En su momento, y hasta hace un par de años, pudo parecer la menos personal de las películas de Coppola. Hoy cabe dudar del acierto de tal presunción al menos por dos razones: la primera, que Coppola ha rodado un musical (One from the Heart); la segunda, que el joven cine americano parece vivir bajo el trauma de El mago de Oz (véanse Lucas, Scorsese, Spielberg), y El valle del arco iris tiene algunos puntos de contacto con la célebre película firmada por Victor Fleming (y filmada además por King Vidor, Richard Thorpe, George Cukor y su productor, Mervyn LeRoy) el año que nació Coppola.

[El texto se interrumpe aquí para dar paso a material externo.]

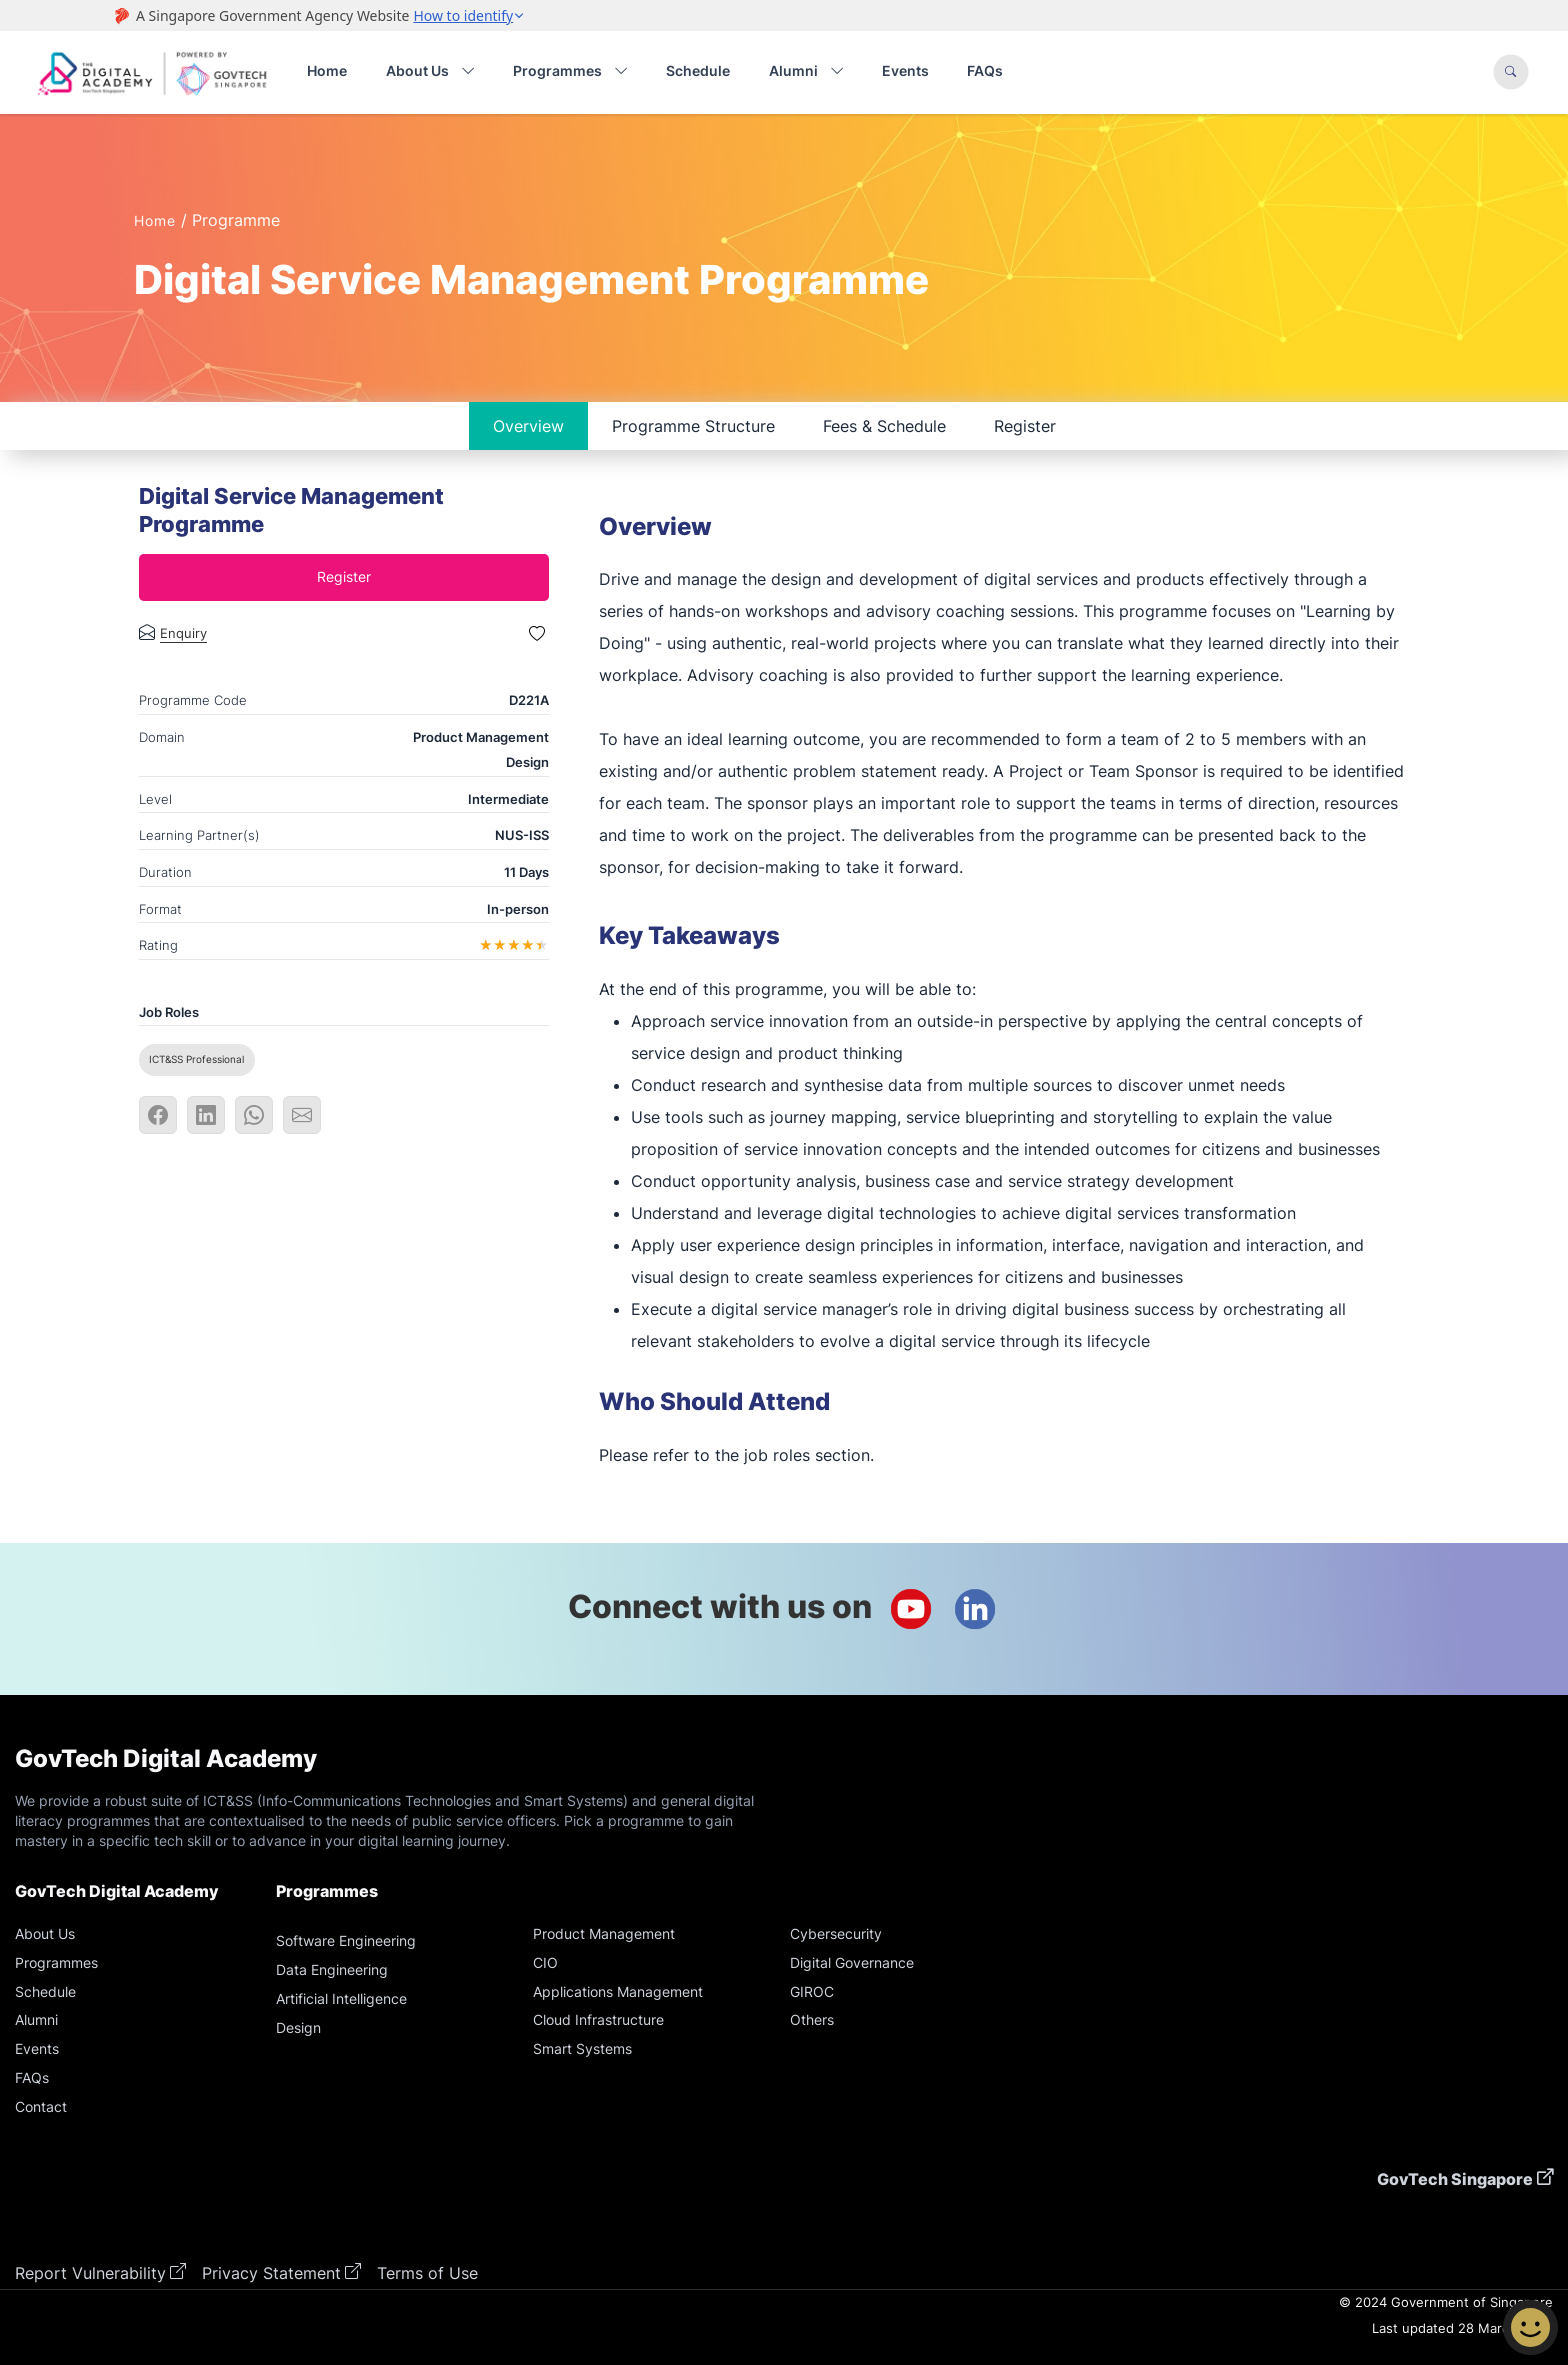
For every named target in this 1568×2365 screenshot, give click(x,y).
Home (327, 70)
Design (298, 2027)
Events (905, 70)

Por otra parte, me parecería un imbécil el cineasta que rechazase la oportunidad de dirigir a Fred Astaire por viejo que estuviese (y no lo estaba tanto), de modo que no veo motivo para reprochar a Coppola que aceptase llevar a la pantalla este libreto, si se quiere, no demasiado inspirado ni original, algo pueril y sensiblero, pero base suficiente —y en pocos géneros es tan puramente un pretexto y un punto de partida el guión como en éste— para conseguir uno de los contados «musicales» dignos de ese calificativo y soportables de los años 60 y 70. No es mucho, pero menos da una piedra. Y no es poco, en cambio, a pesar de Astaire, lograr compensar la insufrible estupidez de Tommy Steele y la sosería de Petula Clark.

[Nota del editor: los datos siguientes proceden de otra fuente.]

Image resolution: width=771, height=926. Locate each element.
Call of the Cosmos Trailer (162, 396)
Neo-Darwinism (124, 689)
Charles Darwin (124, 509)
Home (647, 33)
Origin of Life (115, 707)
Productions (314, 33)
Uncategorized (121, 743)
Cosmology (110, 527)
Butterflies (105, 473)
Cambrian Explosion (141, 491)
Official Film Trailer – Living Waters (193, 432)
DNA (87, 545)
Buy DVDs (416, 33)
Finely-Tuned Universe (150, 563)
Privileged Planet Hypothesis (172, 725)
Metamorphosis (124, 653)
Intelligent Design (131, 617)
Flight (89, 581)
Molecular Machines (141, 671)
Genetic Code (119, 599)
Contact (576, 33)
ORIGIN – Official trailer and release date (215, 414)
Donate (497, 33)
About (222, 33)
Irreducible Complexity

Aunque menos lograda que las películas posteriores de Coppola, supuso un paso adelante estilístico: por vez primera abandonó las coqueterías de montaje y objetivos y empezó a utilizar funcionalmente la cámara. Obligado sin duda por la necesidad de captar en su integridad y continuidad los bailes y las canciones, empezó a descubrir que la cámara de cine no es una cámara fotográfica. Aunque por momentos lo olvidase al año siguiente, sin duda obsesionado por hacer una obra «personal» y «distintiva», más tarde recogería el fruto de lo que empezó a aprender en este musical desangelado.